In 1968, he was hired as program director of WMMR-FM. He recruited young DJs and gave them free reign in what they were playing. The ratings skyrocketed.
“You couldn’t walk into a store in Philadelphia and not hear WMMR,” said his wife, Ellen Stevens. “The music was just phenomenal.”
“What Jerry did there can’t be done on the radio again,” said Tearson, who was hired as musical director in 1970. “He gave those he put on the air the freedom to create, an open challenge to be awesome.”
Among Mr Stevens’ recruits were the late Ed Sciaky and Mimi Chen, who is still on the air in Los Angeles.
“He was the one who hired me in Philly radio at WMMR, giving me a big break into major market radio,” Chen said online. “Jerry was a maverick, advocating free form, being first on new music and pro-jocking in letting us go wild on the airwaves.”
Jonathan Takiff, one of the first hires at WMMR, said, “Jerry was a true genius at radio programming, talent scouting and a slick aerial personality himself. With his politics liberated at WMMR, Jerry made Philadelphia one of the top markets for breaking into and creating new talent.
In 1976, Mr. Stevens created the “Fascinating Rhythm” disco format for WCAU-FM, which became very popular. In 1977 he joined WMMR.
In 1985, WPEN-AM hired Mr. Stevens as a nighttime DJ and for a Saturday daytime show called “Something Special”. He played old-school radio music from artists such as Frank Sinatra and Nat “King” Cole.
“It was known as a nostalgia show,” his wife said. “He took them and ran with them, and it really boosted the ratings.”
“He quickly made it the hottest show on the air as ‘Night Train’ with the 3 a.m. ‘Club Car’ for nighttime features,” Tearson said. “His work has energized the station to become the highest rated of its kind in the country.”
After the death of legendary morning DJ Ken Garland, Mr Stevens took over the morning show for six years ending in 1998. He developed a Wednesday feature called “Jerry’s Kitchen”. The station printed its recipes on WPEN paper and mailed them. to listeners on request.
He retired in 1998. “Jerry was truly an incredible influencer, sparking love, knowledge and support in Philadelphians for new and emerging music,” Takiff said.
Born in Brooklyn, Mr.

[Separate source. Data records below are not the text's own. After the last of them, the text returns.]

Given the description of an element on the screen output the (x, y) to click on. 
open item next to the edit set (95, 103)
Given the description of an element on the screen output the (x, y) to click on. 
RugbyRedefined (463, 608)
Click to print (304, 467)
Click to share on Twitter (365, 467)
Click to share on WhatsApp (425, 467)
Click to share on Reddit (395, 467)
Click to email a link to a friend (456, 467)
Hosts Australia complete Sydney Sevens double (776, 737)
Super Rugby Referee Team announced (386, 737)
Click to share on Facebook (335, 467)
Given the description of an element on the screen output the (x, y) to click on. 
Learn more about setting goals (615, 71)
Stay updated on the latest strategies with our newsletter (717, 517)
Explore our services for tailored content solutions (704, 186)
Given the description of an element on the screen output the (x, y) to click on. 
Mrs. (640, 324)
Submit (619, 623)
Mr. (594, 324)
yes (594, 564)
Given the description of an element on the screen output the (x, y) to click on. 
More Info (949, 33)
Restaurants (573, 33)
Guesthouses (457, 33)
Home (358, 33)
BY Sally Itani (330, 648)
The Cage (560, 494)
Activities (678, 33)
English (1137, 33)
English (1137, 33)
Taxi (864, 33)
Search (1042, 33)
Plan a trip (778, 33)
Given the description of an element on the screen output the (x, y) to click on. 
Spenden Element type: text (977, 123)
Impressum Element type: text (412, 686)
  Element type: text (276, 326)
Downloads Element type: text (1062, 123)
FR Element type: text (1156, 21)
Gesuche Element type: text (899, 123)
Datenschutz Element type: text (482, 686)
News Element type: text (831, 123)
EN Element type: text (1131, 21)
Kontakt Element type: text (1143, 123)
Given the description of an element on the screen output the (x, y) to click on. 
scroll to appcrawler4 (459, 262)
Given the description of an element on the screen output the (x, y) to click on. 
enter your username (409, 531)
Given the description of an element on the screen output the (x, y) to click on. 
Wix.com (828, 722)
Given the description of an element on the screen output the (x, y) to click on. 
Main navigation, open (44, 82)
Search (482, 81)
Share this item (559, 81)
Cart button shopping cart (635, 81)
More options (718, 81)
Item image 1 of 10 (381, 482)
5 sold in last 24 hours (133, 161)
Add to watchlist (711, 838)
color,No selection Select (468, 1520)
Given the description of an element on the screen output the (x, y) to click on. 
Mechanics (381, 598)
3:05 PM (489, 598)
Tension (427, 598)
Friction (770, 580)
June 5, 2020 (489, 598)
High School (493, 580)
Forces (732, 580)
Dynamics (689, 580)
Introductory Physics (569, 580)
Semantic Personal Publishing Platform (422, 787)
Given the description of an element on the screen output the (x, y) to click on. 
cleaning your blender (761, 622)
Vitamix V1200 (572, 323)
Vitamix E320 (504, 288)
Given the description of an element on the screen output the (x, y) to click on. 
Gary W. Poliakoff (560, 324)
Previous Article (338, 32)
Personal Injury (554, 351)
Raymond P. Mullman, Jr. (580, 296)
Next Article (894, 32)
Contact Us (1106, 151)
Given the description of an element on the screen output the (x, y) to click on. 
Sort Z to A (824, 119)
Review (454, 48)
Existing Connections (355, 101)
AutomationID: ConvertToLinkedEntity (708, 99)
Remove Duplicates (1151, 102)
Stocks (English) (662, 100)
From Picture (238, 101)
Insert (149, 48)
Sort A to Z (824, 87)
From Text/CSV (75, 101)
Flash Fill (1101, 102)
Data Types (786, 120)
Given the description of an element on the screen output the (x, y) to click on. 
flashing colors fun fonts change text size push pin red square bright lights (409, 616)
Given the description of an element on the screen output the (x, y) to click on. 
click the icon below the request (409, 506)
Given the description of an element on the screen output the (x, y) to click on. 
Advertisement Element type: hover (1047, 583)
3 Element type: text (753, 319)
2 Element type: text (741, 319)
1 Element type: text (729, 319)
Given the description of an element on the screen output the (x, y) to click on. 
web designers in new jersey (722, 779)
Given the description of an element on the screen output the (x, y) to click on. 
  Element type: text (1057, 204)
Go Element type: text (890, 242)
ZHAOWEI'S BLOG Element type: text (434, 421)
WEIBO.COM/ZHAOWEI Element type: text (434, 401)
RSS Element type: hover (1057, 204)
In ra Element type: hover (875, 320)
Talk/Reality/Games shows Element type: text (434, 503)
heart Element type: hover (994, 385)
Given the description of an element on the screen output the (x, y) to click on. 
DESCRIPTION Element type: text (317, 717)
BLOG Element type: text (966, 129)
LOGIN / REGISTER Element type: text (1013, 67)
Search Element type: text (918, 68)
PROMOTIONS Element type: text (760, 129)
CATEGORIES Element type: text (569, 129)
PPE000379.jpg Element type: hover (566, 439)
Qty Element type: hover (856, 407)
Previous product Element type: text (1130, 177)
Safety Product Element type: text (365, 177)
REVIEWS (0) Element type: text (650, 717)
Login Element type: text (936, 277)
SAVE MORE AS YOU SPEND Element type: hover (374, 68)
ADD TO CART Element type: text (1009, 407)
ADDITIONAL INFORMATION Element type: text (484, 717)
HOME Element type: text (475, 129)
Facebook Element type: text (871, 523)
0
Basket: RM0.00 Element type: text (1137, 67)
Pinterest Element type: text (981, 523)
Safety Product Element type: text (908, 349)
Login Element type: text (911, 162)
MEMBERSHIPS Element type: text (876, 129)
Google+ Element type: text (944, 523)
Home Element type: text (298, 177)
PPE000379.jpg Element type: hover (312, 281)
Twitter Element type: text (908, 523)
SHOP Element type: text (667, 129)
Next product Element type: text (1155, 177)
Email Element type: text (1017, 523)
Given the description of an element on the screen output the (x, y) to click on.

Stevens went to Catholic school there. He married Diane Tucker. Their son, Robert, died earlier. The couple divorced. She survives.
He married Ellen Stevens in 1989. They lived in Center City before moving to Chadds Ford.
When he was off the air, Mr. Stevens watched television programs and read articles about the Second World War. He played golf and cooked. He had a dry, sharp mind. “He made me laugh for 35 years,” she said.
Besides his wife, he is survived by his stepdaughters Debi Gordon and Dr. Jill Epstein; a grandchild; two nieces; a nephew; and a sister. A brother died earlier.
A visitation at noon on Saturday, January 18 will be followed by a celebration of life at 1 p.m. at the Longwood Funeral Home of Matthew Genereux, 913 E. Baltimore Pike, Kennett Square. The burial is private.